Nessa época, Nickson gamou no carro e convenceu o dono a vendê-lo – antes, reformou sua casa para aumentar a garagem. E passou a fundir a cuca para as reformas que tinha em mente. Obter a placa preta (certificado de originalidade), sonho de muitos, não faz a cabeça de Nickson.
– Respeito quem gosta, mas não concordo. Coloquei freios a disco, ar-condicionado (só em 1969 o modelo ganhou o equipamento) e outras soluções mais modernas que só melhoram o Galaxie. Muitos que têm a placa preta mal podem sair com o veículo, e eu rodo tranquilamente – conta o atual proprietário.
Empreendedor do ramo de locação de contâiners, Nickson faz praticamente toda a manutenção do Galaxie - ele tem em casa um manual técnico da Ford. E se especializou tanto que passou a produzir algumas peças. Uma delas é a máquina da ventarola, algo bastante procurado por colecionadores e uma raridade no mercado. Ele fabrica as peças e já vendeu oito unidades (R$ 300 cada) para colecionadores do todo o Brasil.
Mais do que rodar, Nickson consegue alguma grana com o veículo, pois o aluga para levar noivas à igreja e para fotos. Assim, o próprio Galaxie vai pagando parte dos mais de R$ 50 mil investidos no veículo. Se o dono pensa em vender?
– Nem se me pagar o dobro do que investi. Deu muito trabalho, foi feito com muito carinho. A ideia é manter o carro, talvez para sempre.
MITO VIVEU POR 16 ANOS
Ajudado pela direção hidráulica, a primeira edição do Galaxie era fácil de dirigir, sobretudo em uma época com vias mais largas e menos veículos circulando. Nos anos 1970, a Ford fez uma versão "pé-de-boi", com direção convencional. Das quase 80 mil unidades vendidas no país em 16 anos, menos de 10% eram dessa categoria.

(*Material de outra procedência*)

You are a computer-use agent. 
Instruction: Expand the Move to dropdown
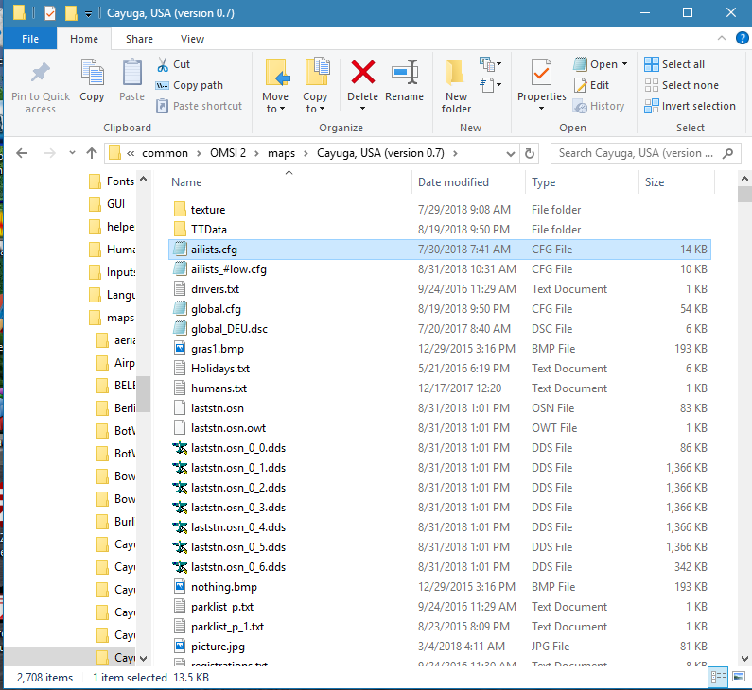[275, 109]
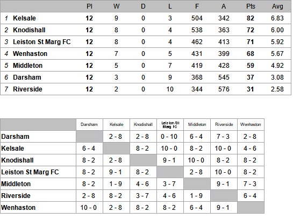Screen dimensions: 293x219
Task: Select Riverside's 31 points value
Action: tap(251, 89)
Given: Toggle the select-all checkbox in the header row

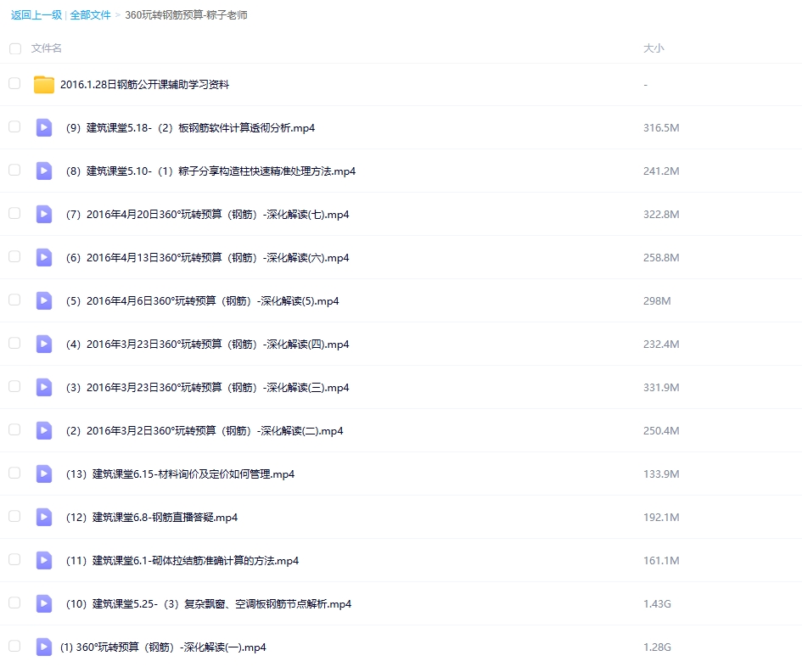Looking at the screenshot, I should pyautogui.click(x=14, y=48).
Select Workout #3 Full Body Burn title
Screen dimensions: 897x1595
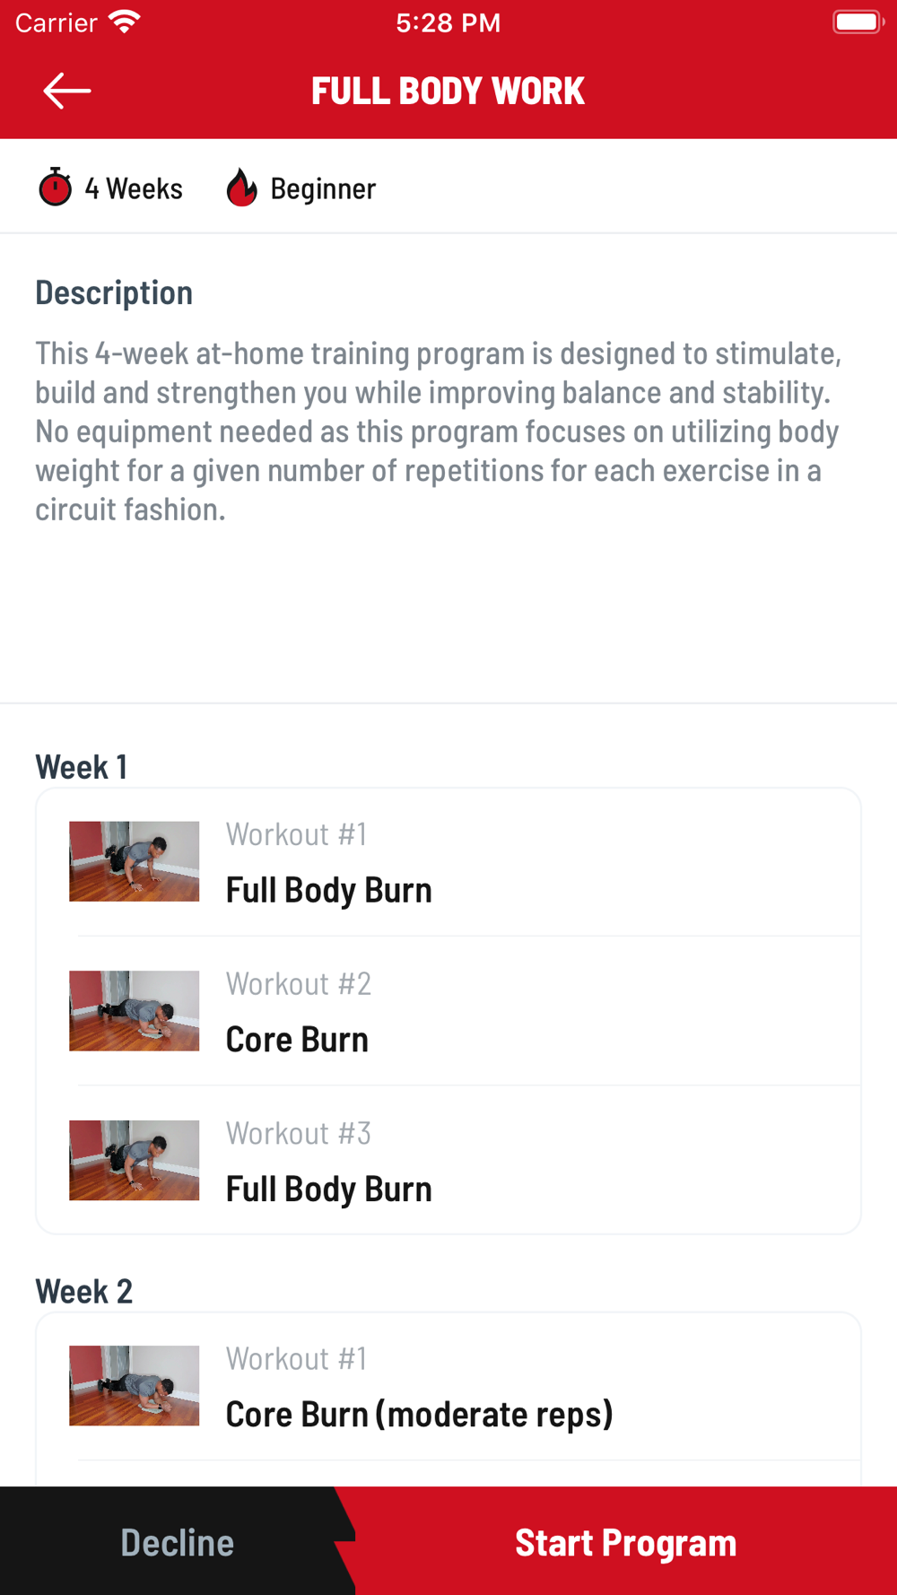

Com o medidor de nível do combustível à esquerda, velocímetro ao centro e abaixo dele o relógio de horas, o quadro principal do painel era algo de muito moderno para a indústria daquele tempo. As luzes-espia também ajudavam a tornar o Galaxie bastante elegante.
Abaixo do painel, ao lado esquerdo, uma lâmpada avisava o acionamento do freio de estacionamento (feito com o pé, como em algumas caminhonetes atuais). Para comandar a ventilação interna e o acendimento das luzes, botões cromados, parecidos com o do rádio (na época, só AM).
No porta-luvas, um tipo de clipe permite a fixação de documentos.Um detalhe interessante e raro de se ver nos modelos que remanesceram é a ausência do retrovisor externo, item não obrigatório na época, mas que foi adotado pela grande maioria dos motoristas devido as enormes proporções do automóvel.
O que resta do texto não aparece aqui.